La rareza siempre ha estado a la orden del día

Magic es la primera serie de cartas coleccionables que ha adquirido un enorme valor con el tiempo. Entre las cartas de la edición fundacional de 1993, la famosa Black Lotus se ha convertido en un símbolo, tanto para los coleccionistas expertos como para el gran público. Considerada como una de las primeras cartas que realmente ha ganado valor con el tiempo, algunas ediciones se venden ahora por varios millones de dólares. Posteriormente, la fiebre coleccionista hizo subir los precios de muchas artículos similares, como los antiguos cromos deportivos, ya muy extendidas en Estados Unidos en la década de los noventa.

Sin embargo, en los últimos años, han sido las cartas Pokémon las que atraen más interés. Tiendas especializadas, reventa de cartas raras por unidades, productos vintage aún precintados e incluso algunas ediciones recientes: se ha estructurado un ecosistema de alcance mundial. El precio de una carta depende de muchos criterios, como la rareza, la popularidad del Pokémon representado, el diseño o la demanda relacionada con una colección específica.

Una auténtica bolsa de cartas

Si bien las cartas más codiciadas se disputan ahora en subastas especializadas, también existen plataformas que permiten seguir su cotización en tiempo real. El sitio web Cardmarket funciona como una auténtica bolsa de cartas: en él se puede consultar el gráfico de las últimas ventas, seguir las variaciones de precios o incluso poner a la venta cartas originales.

En esta búsqueda de la perfección tan apreciada por los coleccionistas, han surgido actores especializados en la autenticación y evaluación de las cartas. PSACard, referencia mundial en la materia, recibe las cartas, las examina minuciosamente y les asigna una nota que refleja su estado. Una carta perfecta obtiene la calificación PSA 10; la presencia de un defecto de diseño, un rasguño o un pliegue hace que esta calificación baje progresivamente. Como es lógico, esta evaluación influye considerablemente en el valor de una carta en el mercado secundario.

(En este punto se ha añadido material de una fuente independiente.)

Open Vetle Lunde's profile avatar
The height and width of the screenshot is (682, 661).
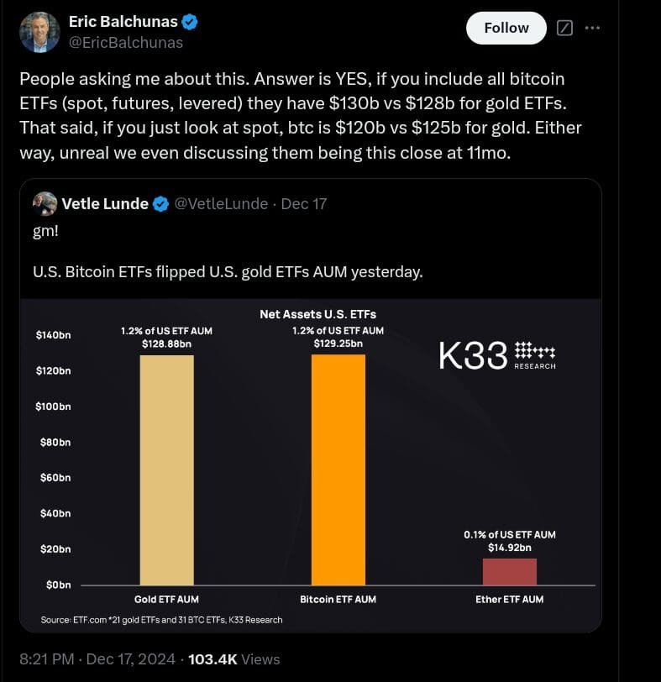click(43, 203)
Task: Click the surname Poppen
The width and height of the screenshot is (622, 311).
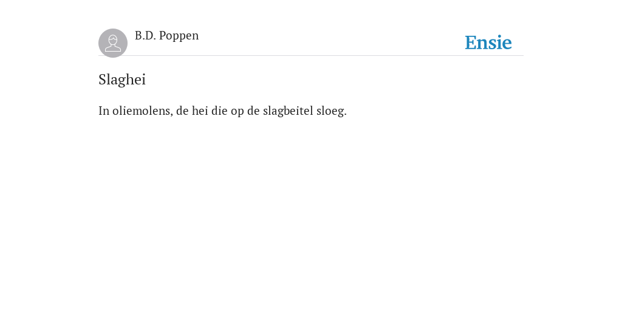Action: (179, 36)
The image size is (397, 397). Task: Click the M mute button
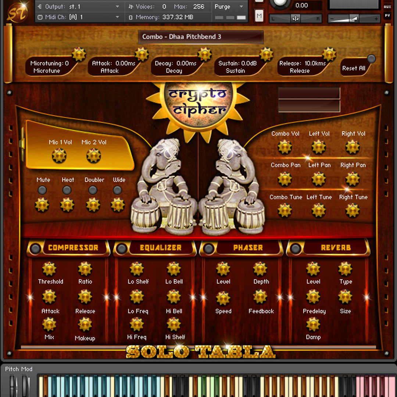point(260,15)
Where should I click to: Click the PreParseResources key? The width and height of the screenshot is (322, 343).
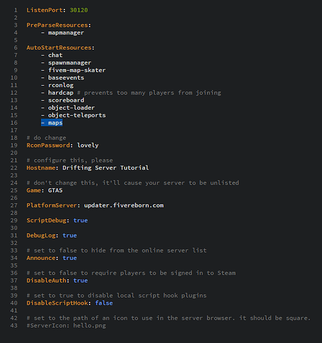(x=57, y=25)
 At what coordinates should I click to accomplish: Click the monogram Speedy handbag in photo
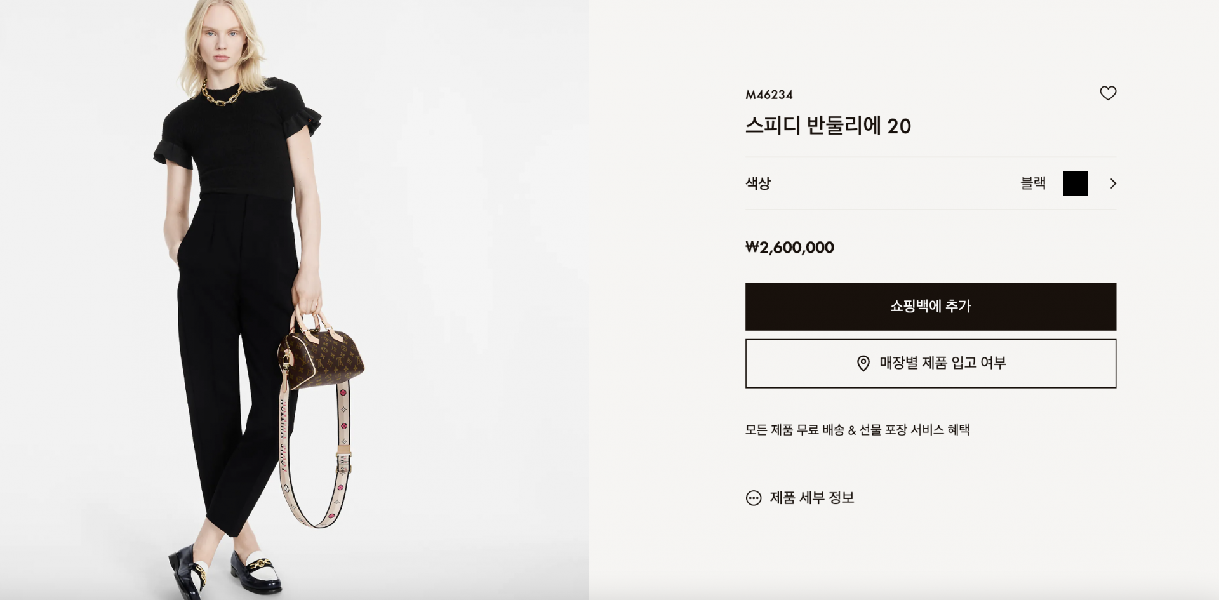tap(321, 350)
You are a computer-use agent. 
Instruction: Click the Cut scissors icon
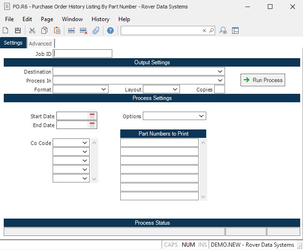pyautogui.click(x=32, y=30)
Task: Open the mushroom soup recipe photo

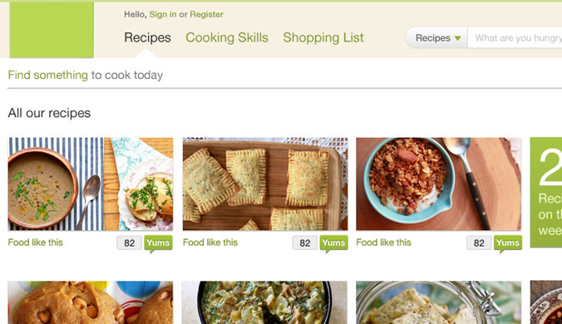Action: click(x=91, y=184)
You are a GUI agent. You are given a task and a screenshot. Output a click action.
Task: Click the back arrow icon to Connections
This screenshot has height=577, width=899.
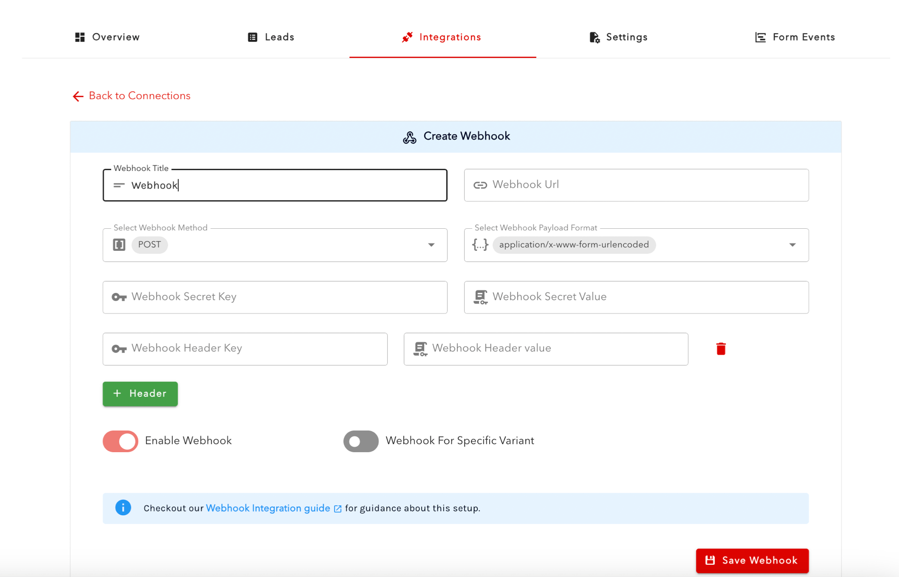[78, 96]
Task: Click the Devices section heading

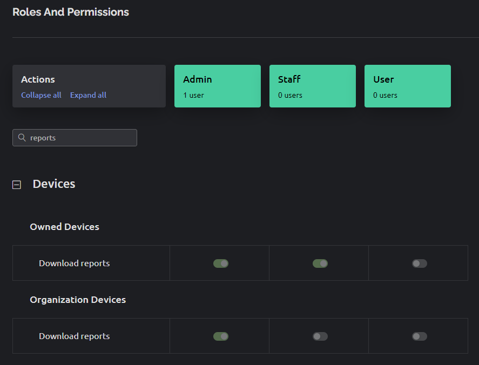Action: [54, 184]
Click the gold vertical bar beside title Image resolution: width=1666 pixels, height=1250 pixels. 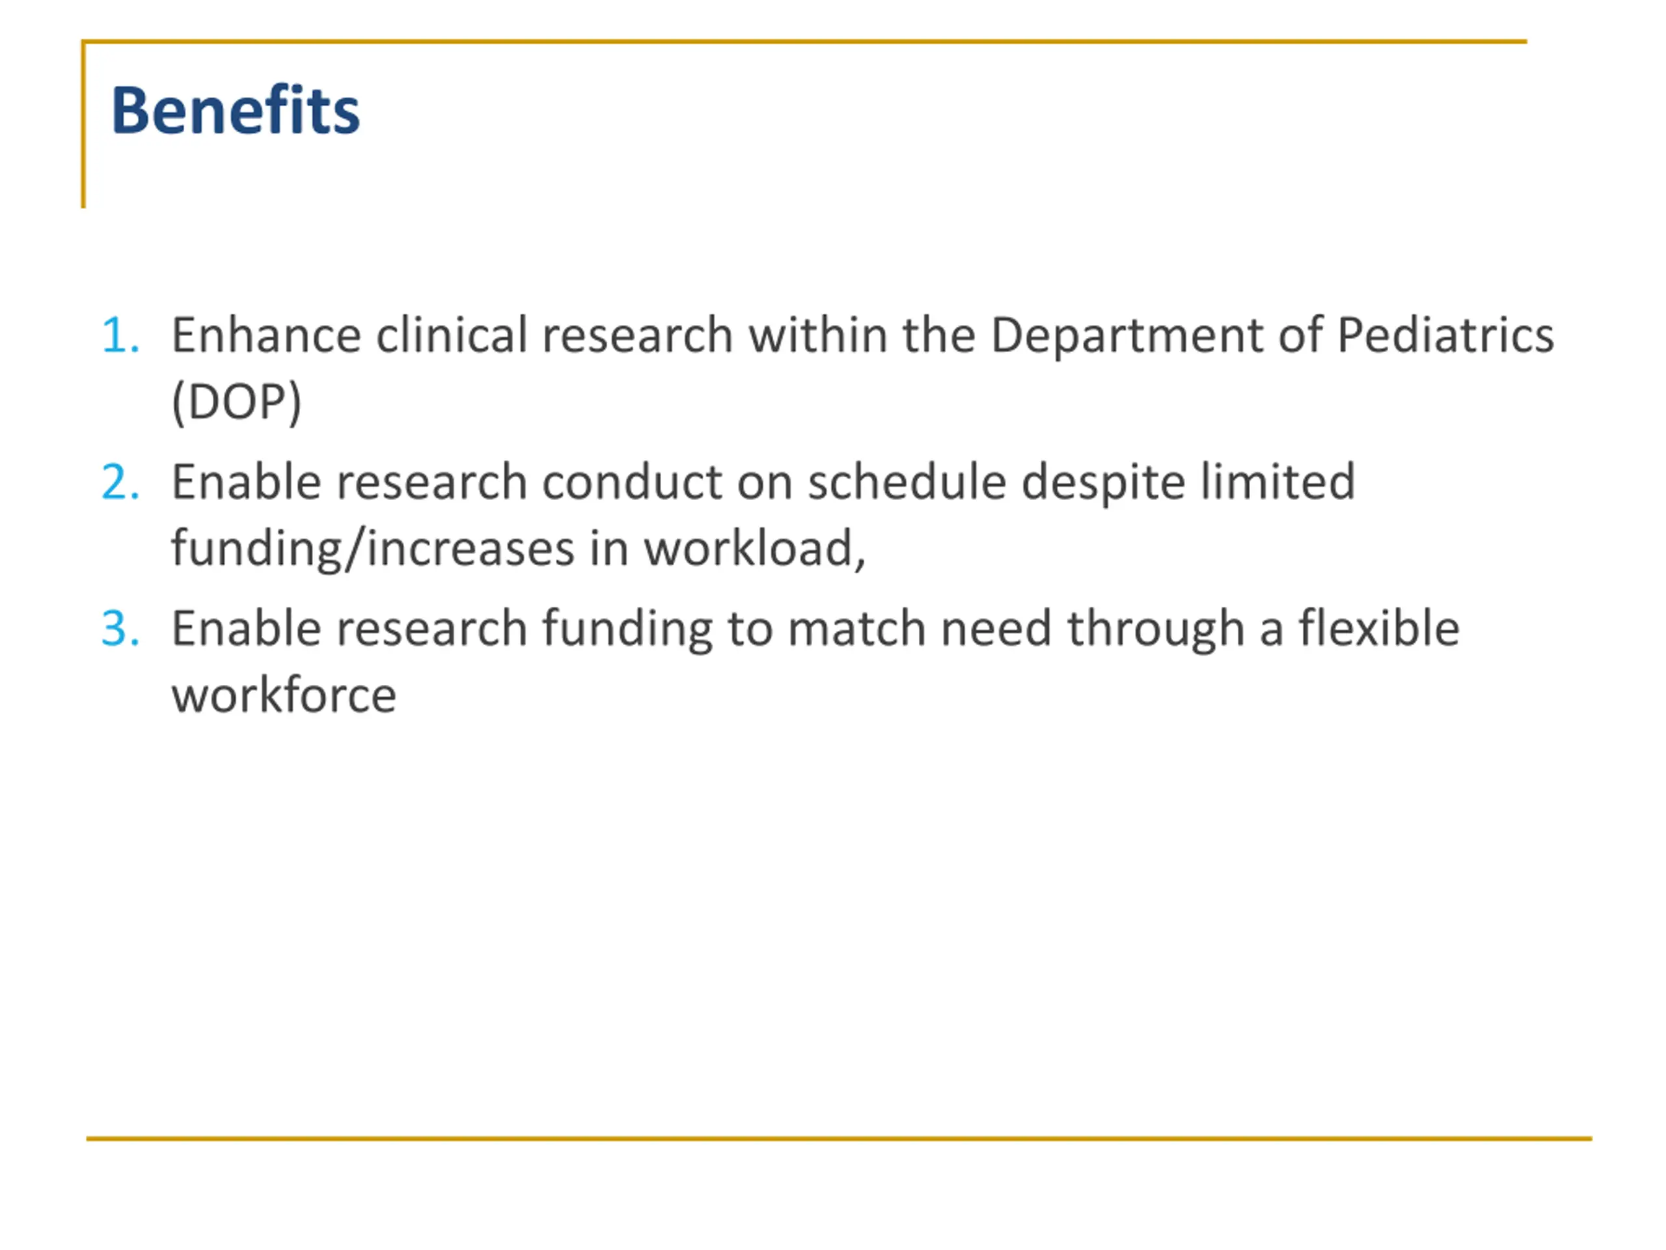pos(84,124)
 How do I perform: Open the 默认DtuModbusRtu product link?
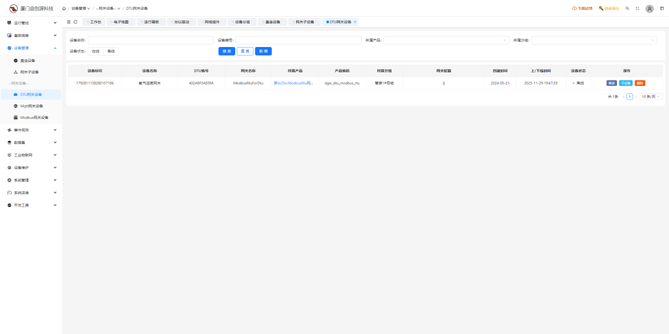click(293, 83)
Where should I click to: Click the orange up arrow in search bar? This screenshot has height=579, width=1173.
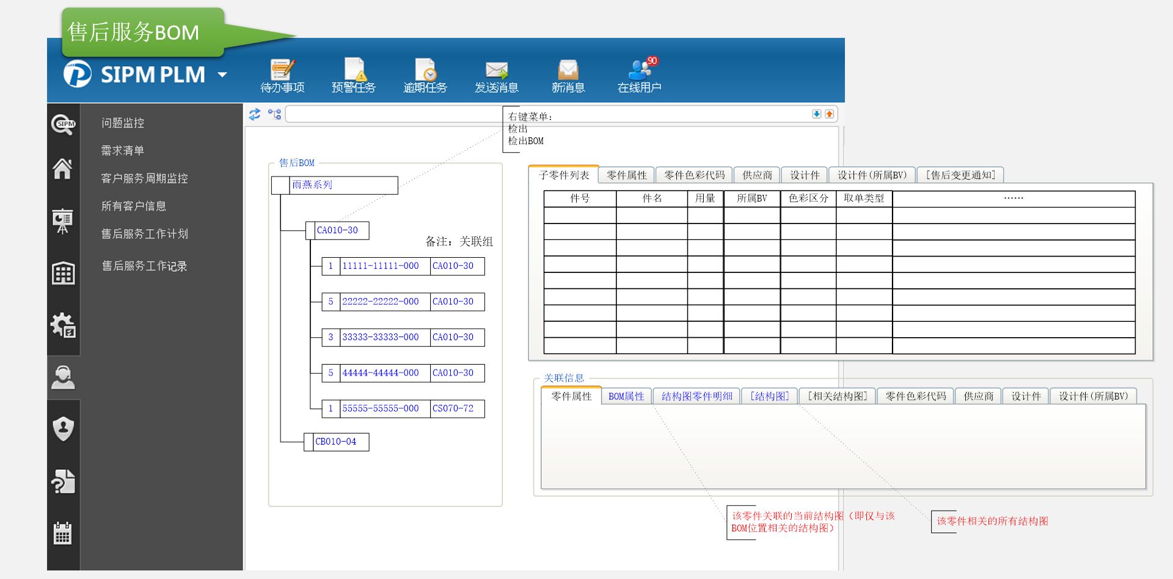tap(829, 114)
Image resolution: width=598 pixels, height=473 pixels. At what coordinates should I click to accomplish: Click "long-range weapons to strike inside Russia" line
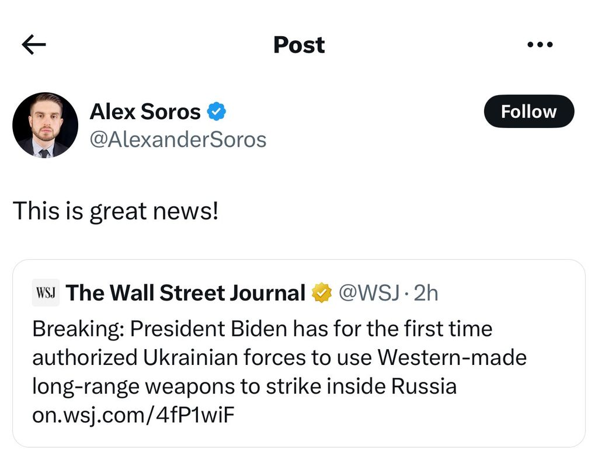(244, 387)
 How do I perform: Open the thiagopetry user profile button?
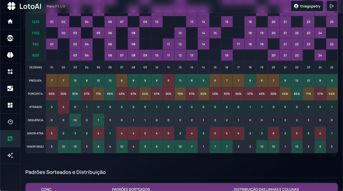tap(307, 6)
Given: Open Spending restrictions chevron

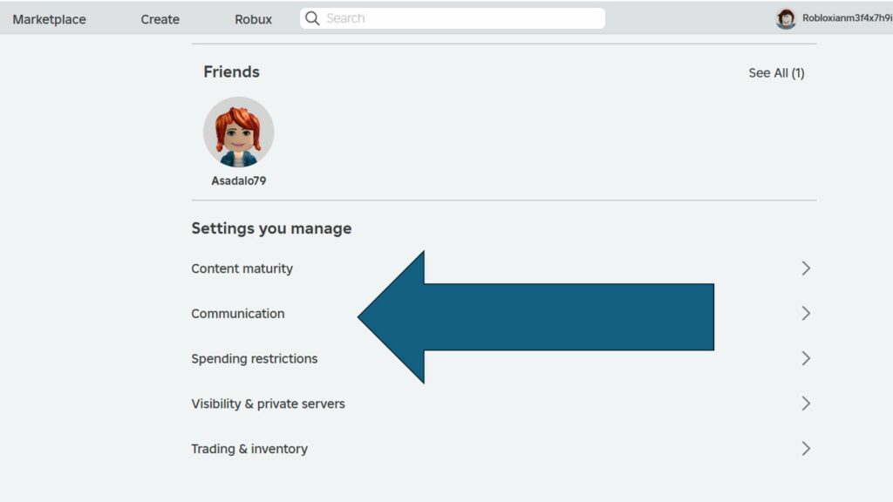Looking at the screenshot, I should (806, 358).
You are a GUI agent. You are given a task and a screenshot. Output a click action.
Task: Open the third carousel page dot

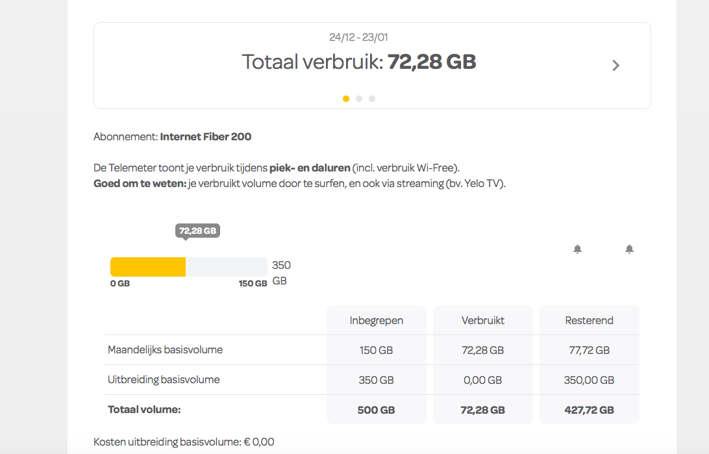click(371, 98)
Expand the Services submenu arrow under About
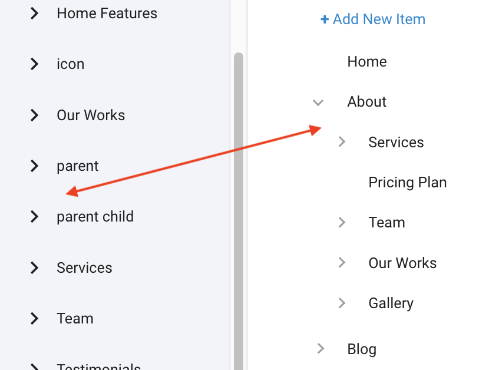The height and width of the screenshot is (370, 489). pyautogui.click(x=342, y=142)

Un rendimiento que no se consigue sin concesiones

Para los amantes de las cifras, las cartas Pokémon han registrado una rentabilidad acumulada de alrededor del 3.821% desde 2004, según un índice elaborado por la empresa de análisis Card Ladder, que ha seguido el valor de las cartas coleccionables hasta agosto de 2025. Este resultado supera con creces el aumento del 483% registrado por el S&P 500 en el mismo período. Meta Platforms, una de las «Siete Magníficas», ha subido alrededor de un 1.844% desde su salida a bolsa en 2012.

Sin embargo, comparar estos dos mundos requiere mucha cautela. A diferencia de las acciones, que representan participaciones en empresas que generan beneficios y dividendos, las cartas coleccionables son activos «estériles» que no se basan en ninguna realidad económica tangible, salvo la escasez y la nostalgia. Además, la rentabilidad que muestran estos índices oculta una realidad más compleja: una importante iliquidez, unos costes de transacción potencialmente elevados y una gran volatilidad. Si el S&P 500 ofrece una titularidad estandarizada, el mercado de las tarjetas sigue siendo un terreno especulativo en el que el rendimiento real es a menudo mucho más difícil de captar de lo que sugieren los gráficos.

Una actividad en auge

La compra de productos sellados, la apertura y la reventa por unidades de las cartas más raras se ha convertido para algunos en un auténtico negocio, mientras que la proliferación de tiendas especializadas es testimonio del auge de un mercado ahora sólidamente establecido. Entre la pasión y la inversión, el coleccionismo de cartas lleva más de veinte años demostrando que sigue existiendo una importante demanda en este universo.